━━━━━ Extrait proposé

Au pays du pétrole, une attaque... bidon
Les Américains sont d’incorrigibles acteurs jouant et rejouant les mêmes scènes, au cinéma comme en politique. A chaque fois qu’ils ont eu à traverser une crise importante, ils ont réagi de la même façon. Le récent pseudo-accrochage du Golfe d’Ormuz qui vient juste de se produire fait partie de la panoplie traditionnelle des réactions américaines à un événement précis. Et de la propension des USA à gérer tout conflit en tentant de le retourner à son profit, en réalisant ici de toutes pièces une provocation lui permettant de trouver prétexte à mettre en œuvre sa lourde machine de guerre. La technique s’appelle celle du Golfe du Tonkin, inaugurée par Johnson pour relancer avec brio la guerre du Viêtnam.
Ce soir, on peut en conclure tout de suite que la manœuvre a beau être grossière, elle risque fort de se reproduire dans les semaines à venir, un peu comme si on voulait préparer le public américain à son caractère inéluctable. Aujourd’hui donc, nous avons eu droit à une simple répétition explicative du processus à suivre. Ou plutôt à son simulacre. Demain, c’est simple... il n’y aura pas de troisième fois : à la moindre attaque, véritable ou pas, la flotte américaine riposte, ou les bombardiers anéantissent sur le champ Téhéran. Car dans l’écriture de ce mauvais scénario, plein de choses ne collent pas dans l’annonce du jour : la source même de l’information, sa crédibilité et jusqu’à l’info elle-même et son contenu. Rien n’indique que quelque chose se soit passé tel qu’on l’a décrit. On est en pleine fiction, en réalité. En pleine fabrication. En pleine propagande.

━━━━━━━━━━
━━━━━ Données sources

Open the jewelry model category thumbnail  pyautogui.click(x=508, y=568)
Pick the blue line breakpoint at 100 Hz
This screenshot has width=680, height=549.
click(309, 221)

━━━━━━━━━━

Consigne ▸
Traduisez en anglais cette phrase de l'extrait sur l'incident du golfe d'Ormuz : « Rien n’indique que quelque chose se soit passé tel qu’on l’a décrit. » Ce matériel ne joue aucun rôle ici.

Corrigé ▸
Nothing indicates that anything happened the way it was described.